Inaugural Lecture Colloquium on March

The inaugural lecture of the Colloquium “Naming and Mapping the Gods in the Ancient Mediterranean. Spaces, Mobilities, Imaginaries” will take place on March 24th at 5:30 pm at the Salle San Subra (Saint Cyprien). We will have the pleasure to hear William Van Andringa (EPHE): ” Quand Jupiter se manifeste en foudroyant : enterrement de la foudre et savoir religieux local “. The presentation will be in French with the slide show in English.

Participation in the conference is by registration only. Attention the number of places is limited, don’t wait to register!

To do so, write to us at the following address: erc-map@univ-tlse2.fr

The Ancient Mediterranean is a world full of gods. Far from being confined to their sanctuaries, the gods are rooted in the human environment in multiple ways: towns, crossroads, borders and boundaries, forests, mountains, seas and many other spaces where they continue to dwell. Equally, they colonise imaginary spaces, when poets and authors evoke their living areas or those that they move through on their different adventures.

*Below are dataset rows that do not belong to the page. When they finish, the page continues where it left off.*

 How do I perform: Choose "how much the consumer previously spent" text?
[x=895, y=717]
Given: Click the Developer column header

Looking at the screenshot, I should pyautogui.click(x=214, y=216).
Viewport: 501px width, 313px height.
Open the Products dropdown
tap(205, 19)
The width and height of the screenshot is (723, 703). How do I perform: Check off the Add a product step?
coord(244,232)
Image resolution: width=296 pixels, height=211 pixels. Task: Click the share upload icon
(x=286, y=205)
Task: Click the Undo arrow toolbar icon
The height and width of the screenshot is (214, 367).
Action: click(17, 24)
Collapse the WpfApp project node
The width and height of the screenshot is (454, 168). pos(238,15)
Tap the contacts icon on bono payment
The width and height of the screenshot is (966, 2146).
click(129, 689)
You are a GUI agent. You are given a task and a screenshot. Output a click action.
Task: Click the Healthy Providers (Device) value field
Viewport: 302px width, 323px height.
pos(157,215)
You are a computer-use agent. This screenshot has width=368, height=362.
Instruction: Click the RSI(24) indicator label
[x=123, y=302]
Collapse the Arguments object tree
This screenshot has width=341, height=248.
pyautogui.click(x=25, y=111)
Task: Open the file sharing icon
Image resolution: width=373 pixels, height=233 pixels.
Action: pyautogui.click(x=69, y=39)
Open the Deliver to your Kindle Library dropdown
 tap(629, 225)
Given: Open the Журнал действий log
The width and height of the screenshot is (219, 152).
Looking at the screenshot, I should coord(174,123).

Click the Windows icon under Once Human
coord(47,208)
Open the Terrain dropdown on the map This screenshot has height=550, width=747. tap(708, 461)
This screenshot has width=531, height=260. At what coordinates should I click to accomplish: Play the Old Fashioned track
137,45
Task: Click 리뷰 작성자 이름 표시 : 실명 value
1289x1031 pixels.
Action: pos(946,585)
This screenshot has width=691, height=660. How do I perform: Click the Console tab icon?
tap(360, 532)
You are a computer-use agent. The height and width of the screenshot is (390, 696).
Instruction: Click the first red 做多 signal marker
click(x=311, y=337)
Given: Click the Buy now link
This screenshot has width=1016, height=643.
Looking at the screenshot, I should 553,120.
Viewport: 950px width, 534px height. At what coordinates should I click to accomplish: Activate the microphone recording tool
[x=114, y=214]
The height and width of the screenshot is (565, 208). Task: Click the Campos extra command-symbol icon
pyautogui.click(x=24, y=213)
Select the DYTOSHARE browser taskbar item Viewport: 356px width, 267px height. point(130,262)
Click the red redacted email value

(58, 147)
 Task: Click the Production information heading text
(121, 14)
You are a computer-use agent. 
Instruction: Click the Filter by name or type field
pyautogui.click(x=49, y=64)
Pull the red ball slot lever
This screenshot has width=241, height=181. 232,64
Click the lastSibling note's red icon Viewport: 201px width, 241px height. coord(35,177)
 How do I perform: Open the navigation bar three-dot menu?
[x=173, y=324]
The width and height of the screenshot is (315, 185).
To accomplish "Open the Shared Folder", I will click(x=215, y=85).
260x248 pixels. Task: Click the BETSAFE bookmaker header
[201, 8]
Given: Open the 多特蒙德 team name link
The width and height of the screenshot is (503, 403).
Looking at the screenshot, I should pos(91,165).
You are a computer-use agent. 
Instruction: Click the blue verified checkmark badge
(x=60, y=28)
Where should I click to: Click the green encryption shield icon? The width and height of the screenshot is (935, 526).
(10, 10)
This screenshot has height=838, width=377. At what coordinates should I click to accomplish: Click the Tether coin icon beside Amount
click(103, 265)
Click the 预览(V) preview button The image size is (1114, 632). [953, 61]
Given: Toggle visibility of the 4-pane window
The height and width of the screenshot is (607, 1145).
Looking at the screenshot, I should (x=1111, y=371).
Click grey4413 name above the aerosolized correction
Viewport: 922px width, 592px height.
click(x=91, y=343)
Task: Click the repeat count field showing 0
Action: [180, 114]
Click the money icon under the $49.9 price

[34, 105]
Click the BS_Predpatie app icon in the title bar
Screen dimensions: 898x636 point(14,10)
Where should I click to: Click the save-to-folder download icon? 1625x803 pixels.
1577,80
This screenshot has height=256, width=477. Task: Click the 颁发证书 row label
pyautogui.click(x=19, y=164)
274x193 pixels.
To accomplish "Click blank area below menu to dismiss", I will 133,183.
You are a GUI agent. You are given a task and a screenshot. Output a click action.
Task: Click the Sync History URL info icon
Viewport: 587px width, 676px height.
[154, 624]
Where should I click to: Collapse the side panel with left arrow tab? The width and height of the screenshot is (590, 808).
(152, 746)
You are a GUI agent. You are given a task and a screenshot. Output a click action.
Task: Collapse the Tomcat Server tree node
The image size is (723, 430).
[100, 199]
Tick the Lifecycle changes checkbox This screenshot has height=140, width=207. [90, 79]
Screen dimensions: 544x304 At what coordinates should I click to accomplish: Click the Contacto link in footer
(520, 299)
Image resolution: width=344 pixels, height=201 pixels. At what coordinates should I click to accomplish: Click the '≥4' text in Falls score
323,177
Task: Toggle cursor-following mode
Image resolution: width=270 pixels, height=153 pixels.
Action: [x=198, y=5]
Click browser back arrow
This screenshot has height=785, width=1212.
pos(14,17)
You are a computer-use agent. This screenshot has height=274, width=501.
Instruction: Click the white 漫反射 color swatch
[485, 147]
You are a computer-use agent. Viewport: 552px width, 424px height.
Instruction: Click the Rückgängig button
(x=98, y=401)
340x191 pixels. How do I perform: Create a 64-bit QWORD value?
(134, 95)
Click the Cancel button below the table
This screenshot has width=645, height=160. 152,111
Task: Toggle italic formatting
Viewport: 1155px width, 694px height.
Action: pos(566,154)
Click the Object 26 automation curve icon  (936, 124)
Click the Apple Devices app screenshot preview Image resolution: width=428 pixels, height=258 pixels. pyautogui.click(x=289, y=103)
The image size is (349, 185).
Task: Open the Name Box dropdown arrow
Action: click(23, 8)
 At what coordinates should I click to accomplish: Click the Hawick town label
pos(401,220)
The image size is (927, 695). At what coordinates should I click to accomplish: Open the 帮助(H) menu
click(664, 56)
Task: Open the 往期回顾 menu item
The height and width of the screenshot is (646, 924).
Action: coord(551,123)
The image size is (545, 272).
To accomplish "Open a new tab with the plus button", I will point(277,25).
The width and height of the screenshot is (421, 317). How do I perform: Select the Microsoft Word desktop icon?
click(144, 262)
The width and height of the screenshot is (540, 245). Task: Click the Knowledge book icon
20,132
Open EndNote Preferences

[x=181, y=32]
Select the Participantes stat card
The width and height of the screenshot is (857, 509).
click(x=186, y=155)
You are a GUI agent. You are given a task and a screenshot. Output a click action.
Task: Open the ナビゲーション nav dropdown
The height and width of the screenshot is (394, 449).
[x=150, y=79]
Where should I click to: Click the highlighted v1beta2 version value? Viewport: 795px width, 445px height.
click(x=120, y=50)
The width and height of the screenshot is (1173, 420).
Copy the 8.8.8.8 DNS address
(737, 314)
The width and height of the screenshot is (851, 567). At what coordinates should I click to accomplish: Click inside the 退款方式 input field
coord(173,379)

It is therefore logical that specialists on the Antiquity have studied the inscription of the divine in space for a long time already. In this perspective, the conference Naming and Mapping the gods in the Ancient Mediterranean. Spaces, Mobilities, Imaginaries hopes to bring together the competences and specialties of multiple disciplines – archaeology, history, geography, anthropology, history of religions, philology, reception, social network analysis – in order to consider new documentation corpora concerning the intersection between the divine and space. Subsequently, this intersection invokes a multitude of questions, which are given in the lines of approach below.

Furthermore, the conference aims to differentiate itself by proposing an innovative angle of approach, inspired by the themes of the ERC MAP project: the intersection between the spaces and designations of the gods. The ways of naming the divine powers, given that they are envisaged as ways to define, characterise, differentiate, but also to connect, effectively constitute many indexes of a dynamic and complex “mapping” of the divine. In this regard, many points have been proposed: Space as an onomastic trait, Naming the space of the gods, The ways of presenting the gods in space, Putting the gods and places in equation, Sanctuaries and the emergence of towns, Urban “religions”.